In 1954, accused of contacts with foreign agents and possession of dollar banknotes, he was sentenced to 8 years in prison. loss of civil and political rights, confiscation of all property.  The strikes and protests of 1956 brought about a change in government and a relaxation of the repressive policy.  Prince Stanislaw was released from jail, but, being branded as a former criminal, could not find any decent work in his country.  He applied for an emigration passport and, with the support of the befriended Ambassdor of Canada in Warsaw, obtained a visa for himself and his whole family.

They were not allowed to carry any money or valuables out of the country, and left Poland penniless in September 1958.

Stanislaw settled in Montreal, where he brought up his six younger children.  He took up different occupations, until illness obliged him to retire.  He died in Rowdon in 1998.

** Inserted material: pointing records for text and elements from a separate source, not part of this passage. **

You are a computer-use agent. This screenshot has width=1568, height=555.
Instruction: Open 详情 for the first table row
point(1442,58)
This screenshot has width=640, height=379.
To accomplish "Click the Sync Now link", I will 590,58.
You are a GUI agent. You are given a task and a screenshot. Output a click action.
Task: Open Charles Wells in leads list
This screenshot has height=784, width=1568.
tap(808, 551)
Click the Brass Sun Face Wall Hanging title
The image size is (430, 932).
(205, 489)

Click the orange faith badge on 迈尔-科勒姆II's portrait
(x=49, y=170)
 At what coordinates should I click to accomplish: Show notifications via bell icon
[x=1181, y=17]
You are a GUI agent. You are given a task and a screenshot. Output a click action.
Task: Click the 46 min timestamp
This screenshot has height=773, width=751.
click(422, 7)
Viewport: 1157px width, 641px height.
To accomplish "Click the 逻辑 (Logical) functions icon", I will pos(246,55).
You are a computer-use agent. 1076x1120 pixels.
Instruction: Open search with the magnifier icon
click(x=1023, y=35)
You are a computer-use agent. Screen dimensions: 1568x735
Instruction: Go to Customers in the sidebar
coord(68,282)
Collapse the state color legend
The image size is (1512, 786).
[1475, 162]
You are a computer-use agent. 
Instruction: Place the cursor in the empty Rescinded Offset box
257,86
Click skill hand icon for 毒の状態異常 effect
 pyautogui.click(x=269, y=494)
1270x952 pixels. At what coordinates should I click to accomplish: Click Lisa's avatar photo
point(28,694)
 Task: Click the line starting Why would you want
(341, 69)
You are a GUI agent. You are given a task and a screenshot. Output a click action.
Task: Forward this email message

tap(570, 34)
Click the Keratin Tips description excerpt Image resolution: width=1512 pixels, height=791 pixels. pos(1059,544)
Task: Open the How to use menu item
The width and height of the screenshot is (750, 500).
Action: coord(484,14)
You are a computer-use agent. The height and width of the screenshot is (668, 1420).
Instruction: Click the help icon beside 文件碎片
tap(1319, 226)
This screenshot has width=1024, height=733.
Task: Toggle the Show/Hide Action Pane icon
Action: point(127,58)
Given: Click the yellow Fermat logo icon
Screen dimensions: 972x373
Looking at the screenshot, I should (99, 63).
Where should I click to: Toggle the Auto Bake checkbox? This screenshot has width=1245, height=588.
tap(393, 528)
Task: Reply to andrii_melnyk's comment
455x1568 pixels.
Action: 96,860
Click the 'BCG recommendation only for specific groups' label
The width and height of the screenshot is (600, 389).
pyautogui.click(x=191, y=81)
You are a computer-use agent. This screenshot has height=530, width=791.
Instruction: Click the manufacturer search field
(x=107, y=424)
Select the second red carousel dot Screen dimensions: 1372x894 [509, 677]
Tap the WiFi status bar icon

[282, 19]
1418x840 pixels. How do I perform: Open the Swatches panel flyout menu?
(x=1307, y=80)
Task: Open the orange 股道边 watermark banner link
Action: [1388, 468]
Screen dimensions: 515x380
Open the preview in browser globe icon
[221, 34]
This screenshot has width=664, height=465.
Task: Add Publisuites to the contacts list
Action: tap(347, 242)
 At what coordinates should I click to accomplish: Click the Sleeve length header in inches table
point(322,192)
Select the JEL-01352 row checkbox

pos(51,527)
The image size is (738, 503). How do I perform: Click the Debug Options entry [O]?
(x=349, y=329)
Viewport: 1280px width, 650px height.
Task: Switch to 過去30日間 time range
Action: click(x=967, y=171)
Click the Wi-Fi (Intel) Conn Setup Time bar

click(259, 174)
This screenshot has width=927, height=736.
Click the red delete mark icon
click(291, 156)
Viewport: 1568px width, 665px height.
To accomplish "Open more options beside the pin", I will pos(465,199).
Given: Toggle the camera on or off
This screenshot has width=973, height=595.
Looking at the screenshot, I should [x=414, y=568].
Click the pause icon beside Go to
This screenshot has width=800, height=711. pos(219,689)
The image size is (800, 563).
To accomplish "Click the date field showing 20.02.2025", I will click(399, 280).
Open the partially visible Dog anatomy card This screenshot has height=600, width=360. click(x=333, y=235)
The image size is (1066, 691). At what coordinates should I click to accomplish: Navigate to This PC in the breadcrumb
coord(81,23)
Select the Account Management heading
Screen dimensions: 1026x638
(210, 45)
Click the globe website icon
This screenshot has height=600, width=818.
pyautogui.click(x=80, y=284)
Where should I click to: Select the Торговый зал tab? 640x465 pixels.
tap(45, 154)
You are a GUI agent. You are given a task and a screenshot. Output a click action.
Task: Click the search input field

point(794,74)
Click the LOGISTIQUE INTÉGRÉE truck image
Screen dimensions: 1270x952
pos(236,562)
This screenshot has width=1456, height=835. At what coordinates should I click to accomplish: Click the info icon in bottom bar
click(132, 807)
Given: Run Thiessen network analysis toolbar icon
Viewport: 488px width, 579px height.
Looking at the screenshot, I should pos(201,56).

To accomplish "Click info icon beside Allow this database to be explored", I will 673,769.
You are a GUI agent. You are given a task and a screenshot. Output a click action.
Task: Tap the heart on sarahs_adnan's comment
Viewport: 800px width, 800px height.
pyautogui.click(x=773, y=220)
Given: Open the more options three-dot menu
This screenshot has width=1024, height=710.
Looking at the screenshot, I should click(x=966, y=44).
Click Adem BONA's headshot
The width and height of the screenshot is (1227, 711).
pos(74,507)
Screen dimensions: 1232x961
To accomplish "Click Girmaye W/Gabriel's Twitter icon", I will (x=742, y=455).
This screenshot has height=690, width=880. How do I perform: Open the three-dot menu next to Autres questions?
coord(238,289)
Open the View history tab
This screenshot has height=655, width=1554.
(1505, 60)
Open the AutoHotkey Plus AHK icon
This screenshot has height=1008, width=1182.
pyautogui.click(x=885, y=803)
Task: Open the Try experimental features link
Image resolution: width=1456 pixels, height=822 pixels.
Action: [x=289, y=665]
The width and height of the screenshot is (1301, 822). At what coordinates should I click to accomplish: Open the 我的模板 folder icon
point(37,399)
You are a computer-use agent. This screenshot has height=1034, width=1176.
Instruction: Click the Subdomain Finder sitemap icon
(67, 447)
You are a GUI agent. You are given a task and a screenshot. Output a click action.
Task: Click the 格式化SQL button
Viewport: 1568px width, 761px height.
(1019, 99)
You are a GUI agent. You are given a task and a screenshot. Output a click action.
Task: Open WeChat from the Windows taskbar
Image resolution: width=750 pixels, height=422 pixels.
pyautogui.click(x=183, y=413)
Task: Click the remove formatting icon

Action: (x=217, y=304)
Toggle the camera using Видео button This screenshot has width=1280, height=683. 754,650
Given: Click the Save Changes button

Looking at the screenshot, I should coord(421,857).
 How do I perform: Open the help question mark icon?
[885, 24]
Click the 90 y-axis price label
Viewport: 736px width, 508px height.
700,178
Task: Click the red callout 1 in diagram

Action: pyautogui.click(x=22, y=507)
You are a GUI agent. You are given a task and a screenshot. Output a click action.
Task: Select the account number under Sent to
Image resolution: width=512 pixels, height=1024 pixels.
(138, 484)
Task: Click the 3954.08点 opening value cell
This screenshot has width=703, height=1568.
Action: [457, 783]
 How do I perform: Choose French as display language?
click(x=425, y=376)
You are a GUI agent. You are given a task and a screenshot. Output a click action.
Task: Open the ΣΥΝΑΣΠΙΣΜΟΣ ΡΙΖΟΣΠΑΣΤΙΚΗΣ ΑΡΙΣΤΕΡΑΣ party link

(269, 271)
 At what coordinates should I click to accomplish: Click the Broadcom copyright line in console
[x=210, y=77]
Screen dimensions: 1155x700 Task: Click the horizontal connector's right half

Youngest daughter of Ludwik Czetwertynski and Rose Radziwill.  She was with her parents in Eastern Poland when the Soviet army invaded from the East in 1939, as agreed in the secret clauses of the Molotov-Ribbentrop pact.  She managed to leave the country and went to France.  Contrary to its engagements towards Poland, France had not entered into the war against Germany.  She studied Medicine at the University of Grenoble, but was prevented from passing the final Doctorate exam because of the full occupation of France (initially, Germany had left the part of France south of the Loure unoccupied, known as the "free zone").

Misia then fled to England, where many Poles found refuge and served in the British Army.

She married a Polish pilot, Stefan Zantara.  Two children were born : Terese and Andre.  Unfortunately the union ended in divorce.  After the war, Misia returned to the continent, and was married to Count Stefan Rostworowski, with whom she settled in France.

Having both lost everything in Poland, both of them found like in post-war France, suffering from a recession, far from easy.  She found a job in a hospital, while resuming her unfinished studies.  Eventually she got her degree and was able to set up a private practice.  After having been persecuted and torn away from her family during the war, then deprived of her properties and sources of income by the communist regime in Poland, she dedicated her life to the relief of those who suffer, and achieved an almost heroic status among her patients.